To ensure the best read/write compatibility, I booted the SE from my internal BlueSCSIv1 into System 6.0.8.

With WarpSE active, inserting a 400K disk into the 400K drive results in a monotone sound (single drive speed, which is not normal). That known good disk was unreadable by the SE, so it asked if I wanted to Initialize it. I proceeded with Initialization, but it was a constant monotone sound the whole time, which again, is not normal. In the end, the Initialization Failed (of course).

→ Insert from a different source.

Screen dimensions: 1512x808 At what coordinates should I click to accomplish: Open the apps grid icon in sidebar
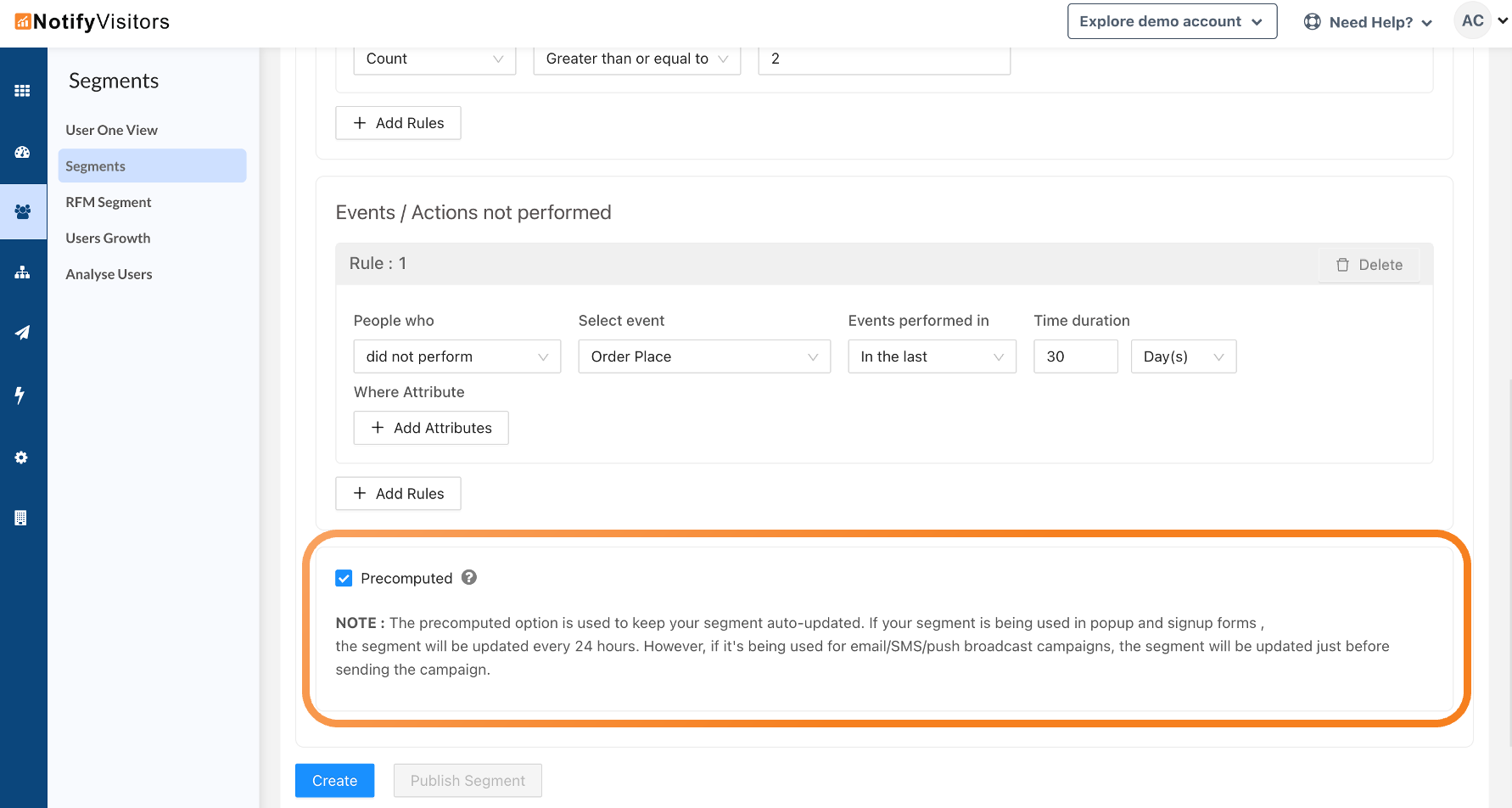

I powered OFF, held down the INTERRUPT SWITCH pressed, powered ON, then released the SWITCH, to allow the Mac to be in stock SE mode. I repeated the same test, but this time, the drive worked normally, with its typical musical tones while initializing and reading and writing 400K disks.

I then did a test with a known-good bootable 400K floppy in the 400K drive. Stock SE mode would boot from it, WarpSE mode would not.

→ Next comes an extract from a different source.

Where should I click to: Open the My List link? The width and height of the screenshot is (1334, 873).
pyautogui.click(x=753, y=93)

However, as I reported in my video yesterday, when I attach my 800K external drive and test 400K floppies in it, everything works fine with WarpSE enabled. I can read/write/Initialize and boot from 400K disks. So there appears to be a functional difference between the two drives, despite the fact both drives support 400K disks and GCR.

I don't see this as a flaw necessarily because I doubt many people will use a 400K drive with their SE. But it's clear that the 400K drive is more timing sensitive than the 800K drive. So my advice is to just make life easy and add a note in the WarpSE documentation mentioning that 400K drives cannot be used when WarpSE is active.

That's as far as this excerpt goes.